Can build the kernel and try. I did build git5 with no success, so if it is posix timers they
have not got it right yet.
For the record... The only difference between 2.6.13-1.1622_FC5 and
2.6.13-1.1623_FC5 was that the latter had CONFIG_CC_OPTIMIZE_FOR_SIZE=y. The
-git patches were not being applied because the %patch2 command was commented
out. This unfortunately makes it both easy and difficult to fix the problem :-/
Yes, indeed. I rebuilt 1.1629 with actually applying git7 (this has optimize
set to N) and system booted but after working for two minutes it froze. So,
there is something still wrong in the git patch. I now building again with only
the posix-thread patches applied from git tree to see if they are the ones causing
Ok. adding all of the posix/thread related patches from git upto this time
builds and runs fine. I have been running for an hour without problems.

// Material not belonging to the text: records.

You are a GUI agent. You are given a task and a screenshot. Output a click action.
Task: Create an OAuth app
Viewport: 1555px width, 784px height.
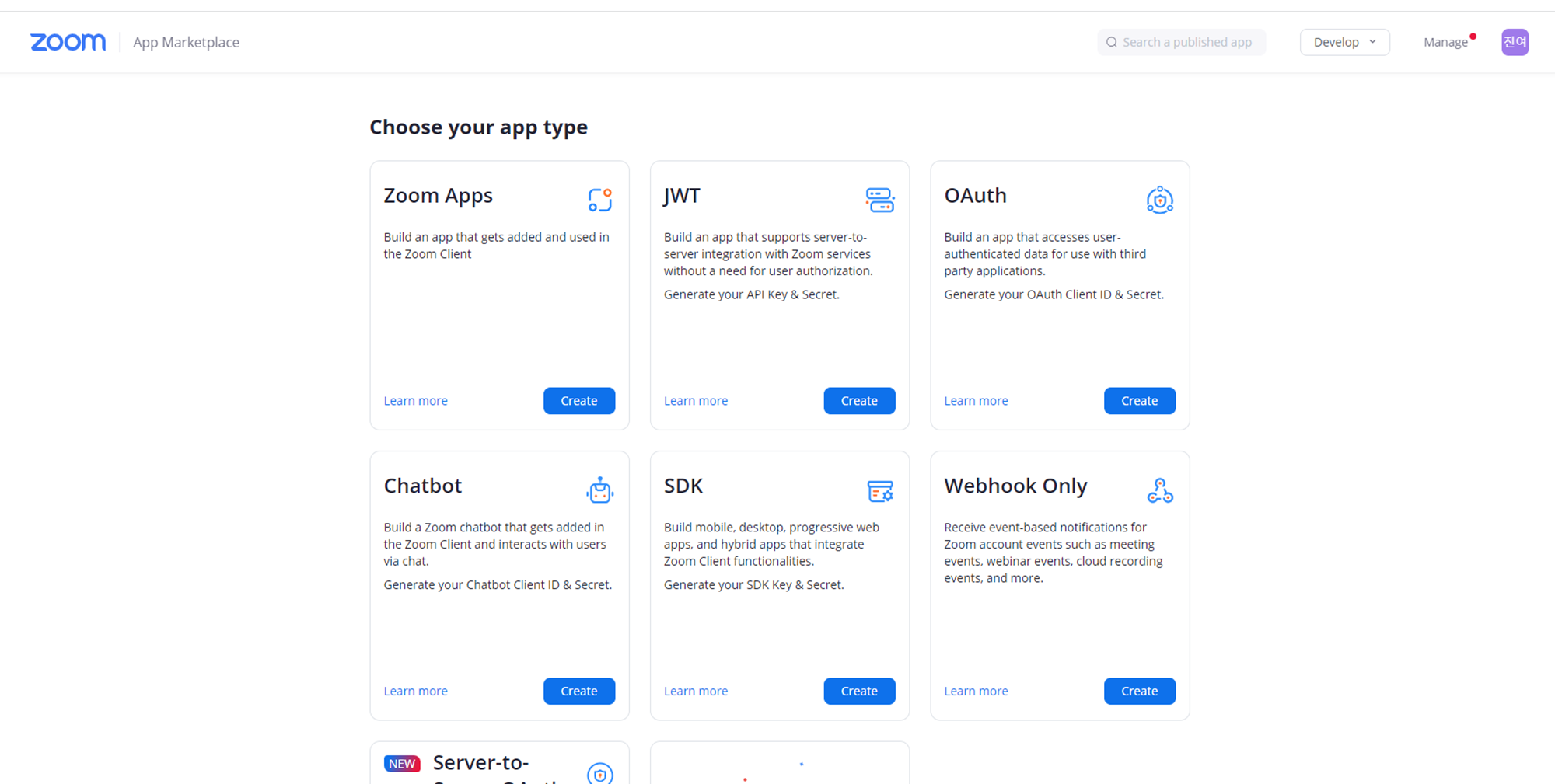1139,401
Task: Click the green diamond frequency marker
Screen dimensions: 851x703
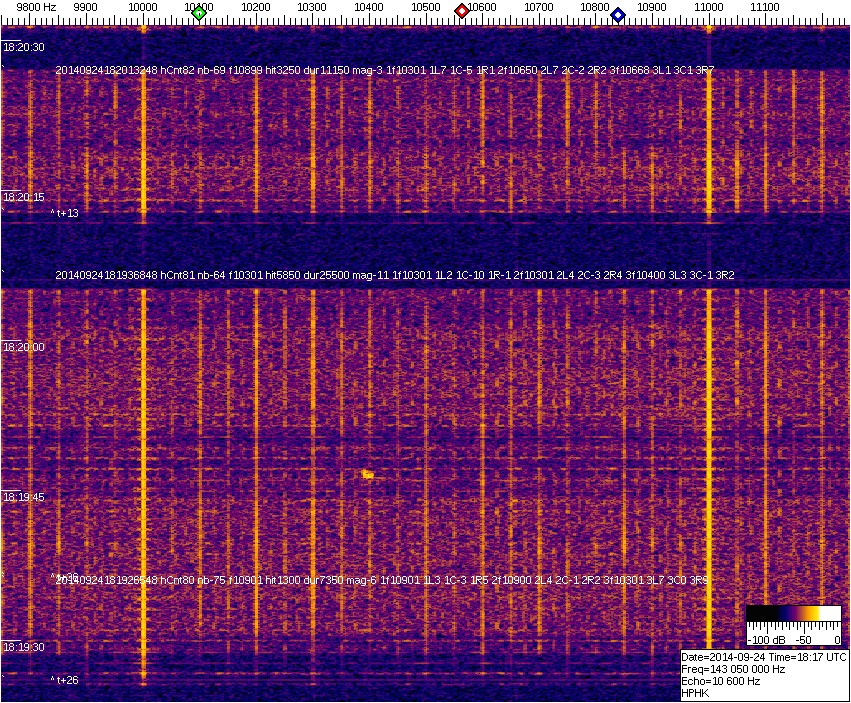Action: 199,13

this should be fixed in 1629
*** Bug 171632 has been marked as a duplicate of this bug. ***
It is fixed, indeed, as in, the problem no longer occurs. Until someone decides
to turn -Os on again. I know I've seen this very same failure before, so I
figured I'd track it down.
So I built the entire kernel with -Os and it failed. Then I rebuilt only
arch/x86_64/lib/bitops.o with -O2 and it would work fine. Then I compared the
code of this file, compiled with -Os and -O2, and the only significant
difference was that with -O2 find_first_zero_bit() would be inlined into
find_next_zero_bit(). So I rename find_first_zero_bit to __find_first_zero_bit,
make it always_inline, create a new find_first_zero_bit that just calls the
always_inline function, and get find_next_zero_bit to call the always_inline
function. At that point, the code in both object files is equivalent, so it
should all work, righ? Well, it still doesn't, and I'm totally confused as to why.
(As for how to get the kernel to not recompile everything when I change from -O2
to -Os or vice-versa, I commented out the addition of -O2 and -Os in the
top-level Makefile, created `compile.Os' and `compile.O2' scripts that run CC
with the corresponding option appended to the command line, then set up a
soft-link to point to one of the other, and run `make bzImage
May I suggest that we keep this bug open such that we can eventually switch to
an -Os kernel on amd64?
Is this perhaps a gcc problem, just triggered by the kernel?
Created attachment 120544 [details]
Patch that enables a kernel optimized for size to work
Nope, just the usual bug in asm statements that different compiler
optimizations often expose. The patch file contains a long explanation of the
bug and the various minor changes I made while fixing it.
Fixed upstream, and in rawhide for a while.